Anastasia Vashukevich, who goes by the name Nastya Rybka, and her partner Aleksandr Kirillov -- known as Alex Lesley -- were detained by Thai police in the city of Pattaya on February 25 along with eight other Russian nationals and are expected to be deported to Russia within 48 hours, their representative, Ivan Yunko, told RFE/RL on February 28.
Yunko provided RFE/RL with photographs of the handwritten letter he said Vashukevich, Kirillov, and the others sent to the U.S. Embassy in Thailand. In the letter, scrawled in English and addressed to "USA Consul," Kirillov says that he has been "repressed by Russia" because he provided material for Navalny's report alleging a meeting on a yacht between Deripaska and Prikhodko, a longtime former senior foreign policy adviser to President Vladimr Putin.
"We ask you political asylim (sic) and help us and protect us as quickly as possible, because we have very important information for USA and we risk our lives very much," the letter says.
In it, Kirillov claims to have photographed and taped evidence of "crymes of [the] Russian government," and promises to give the evidence -- which he does not describe in any detail -- to the United States "if you help us."

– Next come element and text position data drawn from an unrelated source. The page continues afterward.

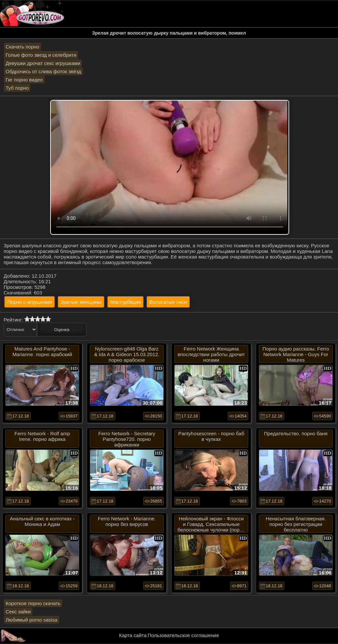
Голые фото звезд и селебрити (41, 55)
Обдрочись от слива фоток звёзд (43, 71)
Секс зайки (18, 611)
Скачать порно (22, 46)
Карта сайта (133, 635)
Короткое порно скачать (33, 603)
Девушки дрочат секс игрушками (43, 63)
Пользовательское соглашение (183, 635)
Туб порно (17, 88)
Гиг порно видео (24, 79)
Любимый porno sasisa (31, 620)
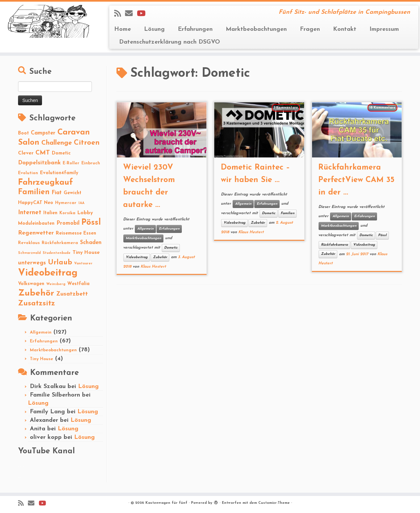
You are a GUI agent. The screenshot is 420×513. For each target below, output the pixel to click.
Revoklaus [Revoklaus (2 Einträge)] (29, 243)
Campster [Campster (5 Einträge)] (43, 133)
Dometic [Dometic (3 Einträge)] (61, 153)
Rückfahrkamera (334, 245)
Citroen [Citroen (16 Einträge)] (87, 143)
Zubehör (160, 257)
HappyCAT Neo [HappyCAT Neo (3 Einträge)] (35, 203)
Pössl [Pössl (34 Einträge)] (91, 222)
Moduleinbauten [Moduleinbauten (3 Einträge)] (36, 223)
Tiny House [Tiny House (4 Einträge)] (86, 253)
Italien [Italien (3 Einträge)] (50, 213)
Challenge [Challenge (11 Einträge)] (56, 143)
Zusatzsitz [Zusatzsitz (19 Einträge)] (36, 303)
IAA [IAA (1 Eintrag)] (81, 203)
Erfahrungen (195, 29)
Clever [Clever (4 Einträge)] (26, 153)
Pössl (382, 235)
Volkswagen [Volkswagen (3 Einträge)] (31, 284)
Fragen (310, 29)
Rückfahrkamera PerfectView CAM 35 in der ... (356, 180)
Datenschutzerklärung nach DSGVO (169, 42)
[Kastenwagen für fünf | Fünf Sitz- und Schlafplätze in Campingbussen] (48, 21)
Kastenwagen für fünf (166, 503)
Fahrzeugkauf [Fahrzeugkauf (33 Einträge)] (45, 182)
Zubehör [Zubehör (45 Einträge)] (36, 293)
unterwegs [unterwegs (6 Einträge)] (32, 263)
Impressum (384, 29)
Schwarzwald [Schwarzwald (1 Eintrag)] (29, 253)
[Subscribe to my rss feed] (119, 14)
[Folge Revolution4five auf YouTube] (143, 14)
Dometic (171, 248)
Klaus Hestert (153, 267)
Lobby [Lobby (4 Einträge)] (85, 213)
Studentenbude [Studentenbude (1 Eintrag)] (56, 253)
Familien (287, 213)
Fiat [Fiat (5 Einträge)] (56, 193)
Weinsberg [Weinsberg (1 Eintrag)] (56, 284)
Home (122, 29)
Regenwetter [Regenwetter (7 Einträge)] (36, 233)
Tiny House (41, 359)
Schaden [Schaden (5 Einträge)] (91, 243)
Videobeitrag (136, 257)
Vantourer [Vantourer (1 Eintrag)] (83, 263)
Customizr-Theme (274, 503)
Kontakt (345, 29)
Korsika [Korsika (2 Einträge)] (67, 213)
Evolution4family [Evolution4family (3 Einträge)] (59, 173)
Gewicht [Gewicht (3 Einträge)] (73, 193)
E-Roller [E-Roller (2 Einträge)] (71, 163)
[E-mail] (131, 14)
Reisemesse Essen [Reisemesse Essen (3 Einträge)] (76, 233)
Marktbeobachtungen (256, 29)
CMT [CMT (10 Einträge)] (43, 153)
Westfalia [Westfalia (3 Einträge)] (78, 284)
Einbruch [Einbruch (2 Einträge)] (91, 163)
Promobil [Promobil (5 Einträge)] (68, 223)
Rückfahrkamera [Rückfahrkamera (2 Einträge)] (60, 243)
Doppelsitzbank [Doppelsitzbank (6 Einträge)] (39, 163)
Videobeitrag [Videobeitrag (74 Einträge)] (48, 273)
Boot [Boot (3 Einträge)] (23, 133)
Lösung (154, 29)
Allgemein (41, 332)
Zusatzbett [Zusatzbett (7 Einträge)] (72, 294)
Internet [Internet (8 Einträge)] (30, 213)
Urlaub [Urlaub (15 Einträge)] (60, 262)
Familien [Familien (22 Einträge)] (34, 192)
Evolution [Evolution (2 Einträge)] (28, 173)
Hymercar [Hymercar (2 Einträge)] (66, 203)
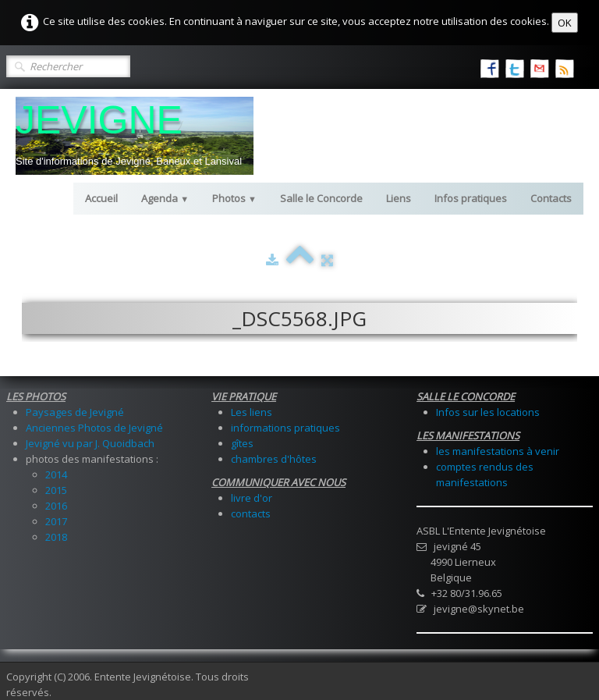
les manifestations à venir (498, 451)
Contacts (551, 198)
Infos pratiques (470, 198)
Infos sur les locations (487, 412)
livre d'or (251, 498)
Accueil (101, 198)
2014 (56, 474)
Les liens (251, 412)
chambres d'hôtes (274, 459)
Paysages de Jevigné (75, 412)
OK (565, 23)
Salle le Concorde (321, 198)
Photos (234, 198)
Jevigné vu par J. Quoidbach (90, 443)
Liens (399, 198)
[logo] (134, 136)
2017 (56, 521)
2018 (56, 537)
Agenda (165, 198)
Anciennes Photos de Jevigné (94, 428)
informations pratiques (285, 428)
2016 (56, 506)
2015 (56, 490)
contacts (250, 513)
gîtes (242, 443)
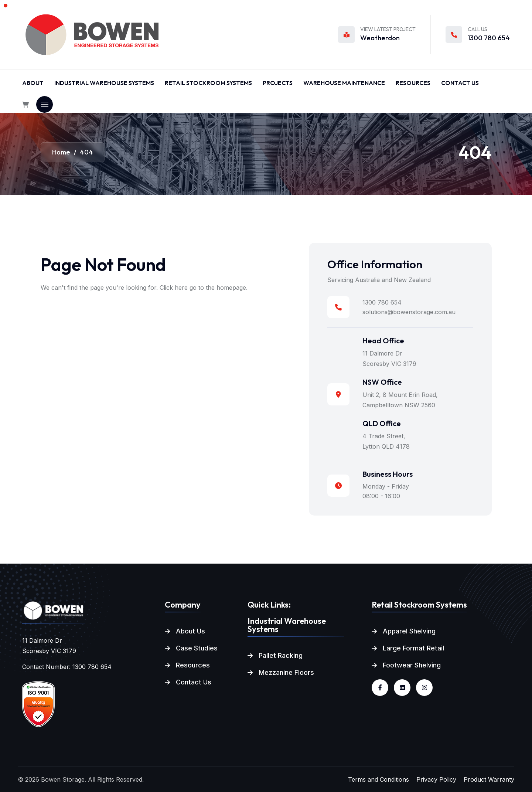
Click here (174, 288)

There was no immediate comment from the U.S. Embassy.
Belarus-born Vashukevich, who claims to have had an affair with Deripaska, was the main source for a report published by Navalny's Anticorruption Foundation on February 8 that drew on photographs and video posted on her social-media accounts in 2016.
Navalny says the report added to evidence of corruption among allies of Putin, who is widely expected to secure a new six-year term in a March 18 presidential election. Navalny has been barred from the ballot due to a financial-crimes conviction he contends was based on fabricated charges.

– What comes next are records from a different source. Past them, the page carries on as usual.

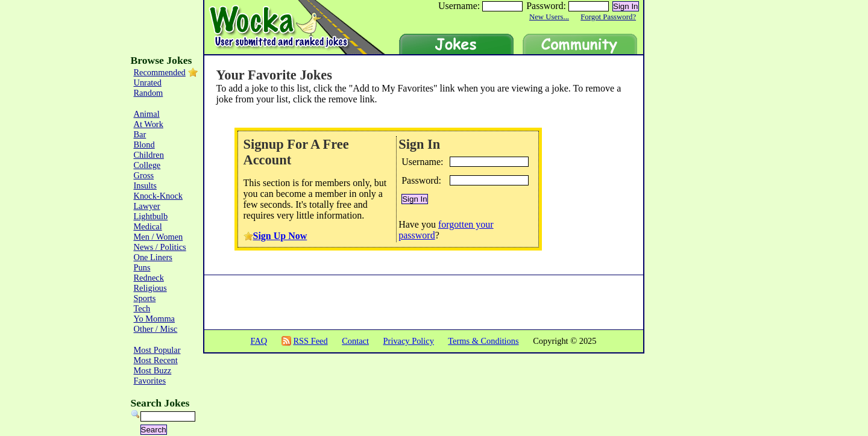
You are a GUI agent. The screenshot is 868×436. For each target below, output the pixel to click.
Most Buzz (153, 370)
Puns (142, 267)
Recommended (160, 72)
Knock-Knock (159, 196)
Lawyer (147, 206)
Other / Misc (156, 329)
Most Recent (156, 360)
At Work (148, 124)
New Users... (549, 17)
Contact (355, 341)
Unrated (148, 83)
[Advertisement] (694, 235)
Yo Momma (154, 319)
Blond (144, 145)
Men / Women (159, 237)
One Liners (153, 257)
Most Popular (157, 350)
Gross (144, 175)
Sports (145, 298)
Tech (142, 308)
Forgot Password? (608, 17)
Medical (148, 226)
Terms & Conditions (483, 341)
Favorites (150, 381)
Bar (140, 134)
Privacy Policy (409, 341)
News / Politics (160, 247)
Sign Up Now (280, 235)
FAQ (259, 341)
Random (148, 93)
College (147, 165)
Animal (146, 114)
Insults (145, 185)
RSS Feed (310, 341)
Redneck (149, 278)
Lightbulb (151, 216)
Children (149, 155)
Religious (150, 288)
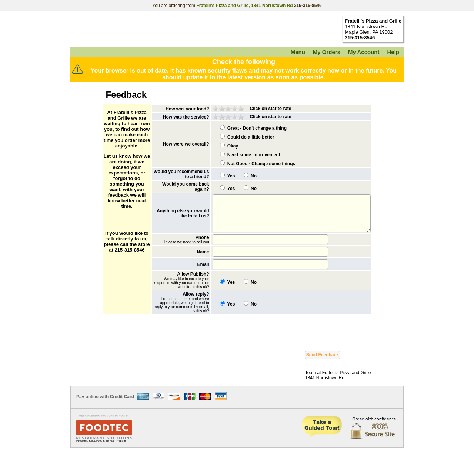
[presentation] (160, 359)
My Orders (327, 52)
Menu (298, 52)
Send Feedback (323, 383)
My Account (364, 52)
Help (393, 52)
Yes (213, 183)
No (235, 183)
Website (121, 469)
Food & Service (105, 469)
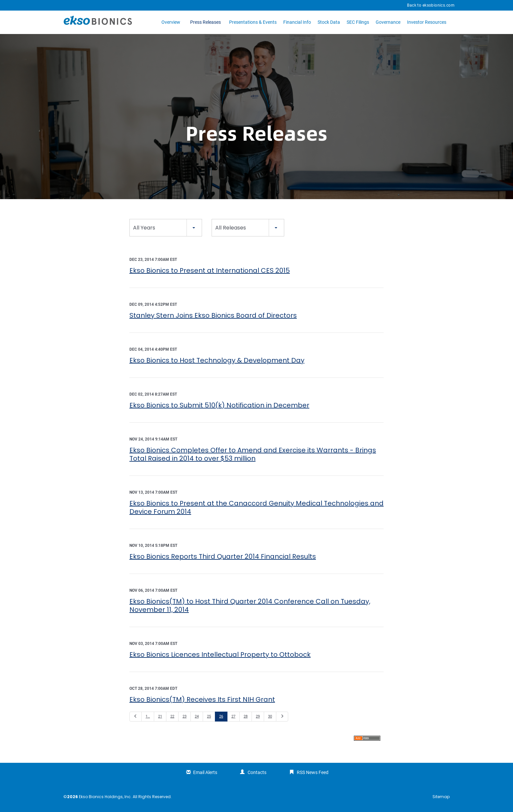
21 (160, 716)
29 (258, 716)
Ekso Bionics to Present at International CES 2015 (210, 270)
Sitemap (441, 797)
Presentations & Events (253, 22)
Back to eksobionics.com (431, 5)
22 (172, 716)
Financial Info (297, 22)
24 (197, 716)
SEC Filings (358, 22)
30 (270, 716)
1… (148, 716)
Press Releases (205, 22)
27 (233, 716)
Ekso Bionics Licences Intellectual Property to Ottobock (220, 655)
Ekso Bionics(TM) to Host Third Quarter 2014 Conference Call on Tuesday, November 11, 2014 (250, 605)
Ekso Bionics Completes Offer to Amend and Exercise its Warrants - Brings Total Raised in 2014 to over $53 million (253, 454)
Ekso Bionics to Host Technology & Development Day (217, 360)
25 (209, 716)
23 (184, 716)
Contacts (257, 772)
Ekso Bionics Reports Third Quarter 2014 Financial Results (222, 556)
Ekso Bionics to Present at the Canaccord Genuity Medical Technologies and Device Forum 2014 (256, 508)
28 (246, 716)
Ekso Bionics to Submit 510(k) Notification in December (219, 405)
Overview (171, 22)
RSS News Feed (312, 772)
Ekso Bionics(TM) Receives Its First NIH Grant (202, 699)
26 (221, 716)
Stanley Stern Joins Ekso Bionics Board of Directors (213, 315)
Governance (388, 22)
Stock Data (329, 22)
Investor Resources (427, 22)
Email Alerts (205, 772)
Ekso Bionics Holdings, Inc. (105, 796)
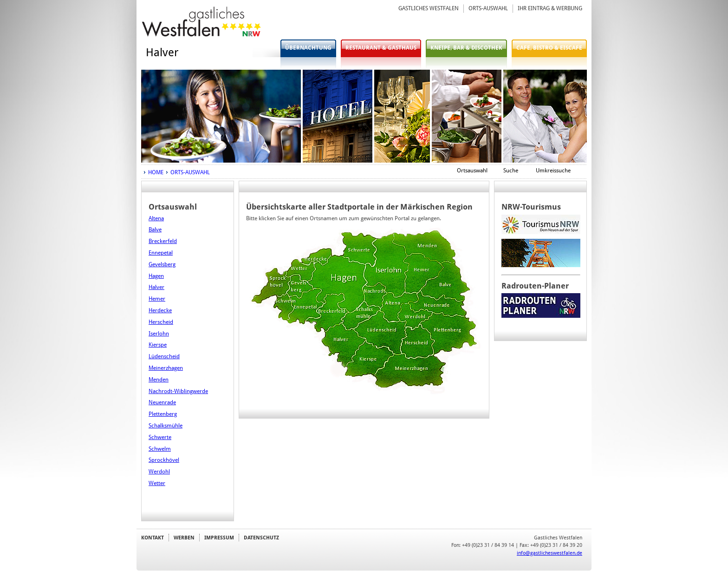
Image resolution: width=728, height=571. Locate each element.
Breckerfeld (162, 241)
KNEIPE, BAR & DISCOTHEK (466, 48)
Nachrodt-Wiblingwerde (178, 391)
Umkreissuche (553, 171)
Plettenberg (162, 414)
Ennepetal (161, 253)
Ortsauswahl (472, 171)
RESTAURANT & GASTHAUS (381, 48)
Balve (155, 230)
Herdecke (160, 310)
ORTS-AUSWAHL (488, 8)
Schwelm (160, 449)
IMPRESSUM (219, 538)
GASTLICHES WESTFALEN (429, 8)
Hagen (156, 276)
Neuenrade (162, 402)
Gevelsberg (162, 264)
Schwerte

The material in Navalny's report appears to include part of a conversation between Deripaska and Prikhodko about U.S.-Russian relations, which have been severely strained over issues including Russia's alleged interference in the U.S. presidential election in 2016.
In a video that Vashukevich posted on February 27, which appeared to have been filmed in a Thai police car, she claims that she can reveal details about Russia's alleged meddling in the election.
"I am a witness and the only missing link in the chain related to Russia and elections in the United States, in other words in that long chain [linking] Oleg Deripaska, Prikhodko, Putin, and [U.S. President Donald] Trump," she said.
In exchange for U.S. help and protection, she said, she is "ready to provide...information to the United States, Europe, or any other country that can bail me out of Thai jail," Vashukevich said.
Meanwhile, Kremlin spokesman Dmitry Peskov said on February 28 that there is no connection between a visit to Thailand by Nikolai Patrushev, the secretary of Putin's advisory Security Council, and Vashukevich's detainment there.
Patrushev, who headed Russia's Federal Security Service (FSB) between 1999 and 2008, arrived in Bangkok on February 27.
Peskov said any speculation about a link between the two developments is "absurd."